How can a mom whose only parenting experience has been during Covid feel okay about protecting her newborn in a post-pandemic world?
A listener emailed us to say:
I am pregnant with my second baby, due in September. Now that we are starting to see the light at the end of the tunnel I don't think I know how to be a mom in a post-COVID world. I have learned how to be a parent during a pandemic and that is my family's "normal," it's all we know!
Our family and friends have already started talking about how they can't wait to be able to come to my house and hold the baby when he's born, now that COVID is "over".
We've been invited to huge family Thanksgiving and Christmas celebrations (to make-up for missing last year) and I am already freaking out! Company with a newborn? Nope, not for me.
After explaining my feelings to my husband, he and I agreed we will not allow visitors to our home for [at least] the first month after I have the new baby.
Give it to me straight... am I being ridiculous and unfair? I realize my family and friends did not get to experience my first born's first months because of the pandemic, but I am feeling pretty strongly about doing it without company again.
Second question... how do I learn how to be a post-pandemic mom? Do I go back and listen to old episodes you both taped before the world turned upside down, or do you think parenting has changed forever!?
-Sincerely,
Isolated, Stubborn, and Not Sorry
We think there are only a few times in your life when what you say goes: your wedding, your big birthdays, and what happens with your newborns when they come home from the hospital.

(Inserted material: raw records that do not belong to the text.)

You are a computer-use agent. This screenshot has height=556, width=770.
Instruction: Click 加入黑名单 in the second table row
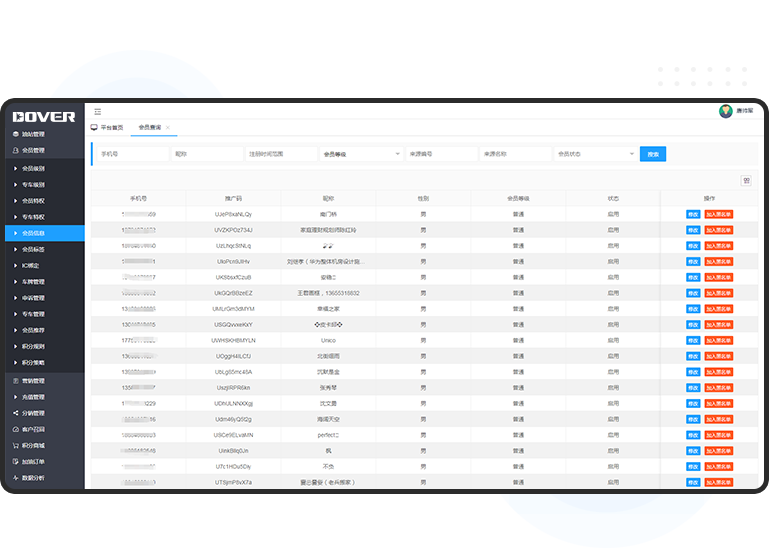(x=719, y=230)
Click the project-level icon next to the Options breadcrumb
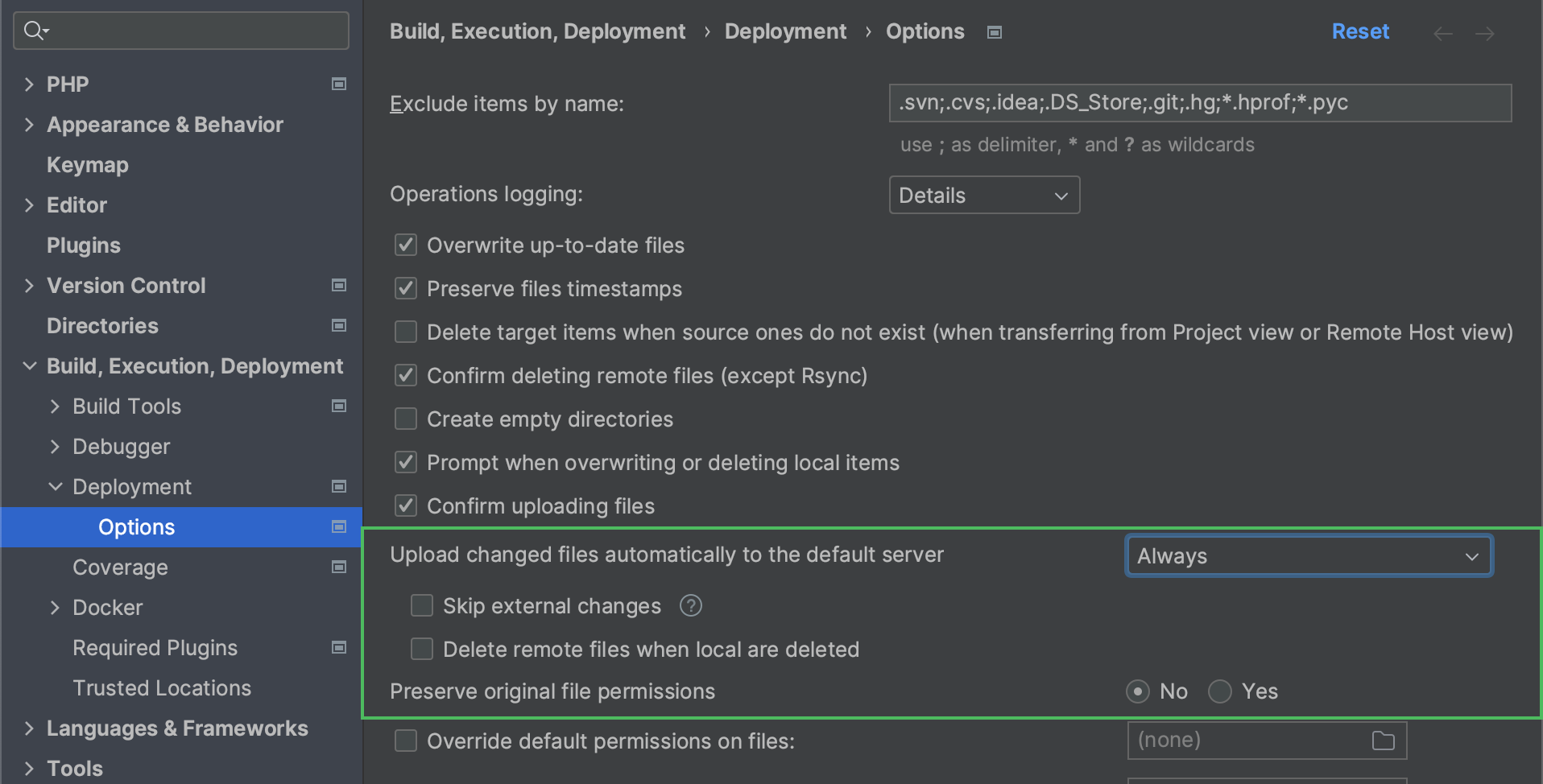Viewport: 1543px width, 784px height. [x=995, y=32]
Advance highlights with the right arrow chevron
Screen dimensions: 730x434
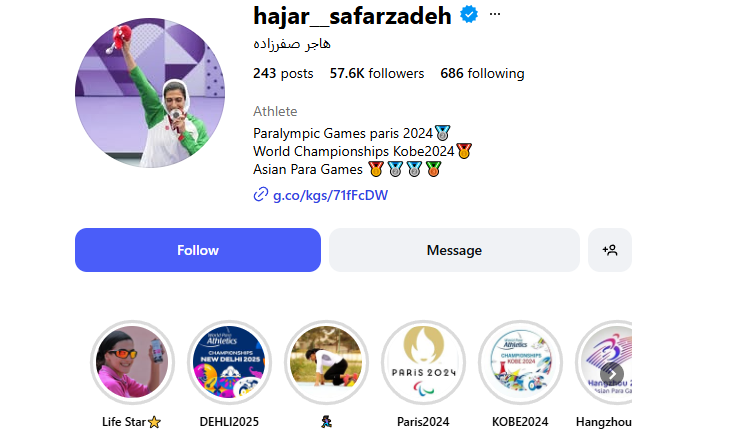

You are entirely entitled to make the decisions that feel safest for your family, and others are entitled to like those decisions or not.
But we suggest that it's too early to decide what will happen at the holidays this year. You shouldn't be receiving undue pressure to attend, but you don't have to rule it all out yet, either. We're still very much in a "still collecting information" phase. Once the calendar says November, then you can make a decision about Thanksgiving, based on the most up-to-date information– and your comfort levels– at that time.
Becoming a "post-pandemic mom" might be a very gradual process for you, and that's okay. Take advantage of warmer weather to do things outside; keep masks on if that makes you more comfortable; and don't accept the burden of Other People's Feelings About That. Better days are already here and are almost certainly in our future, and you will feel more comfortable– but on your own timeline.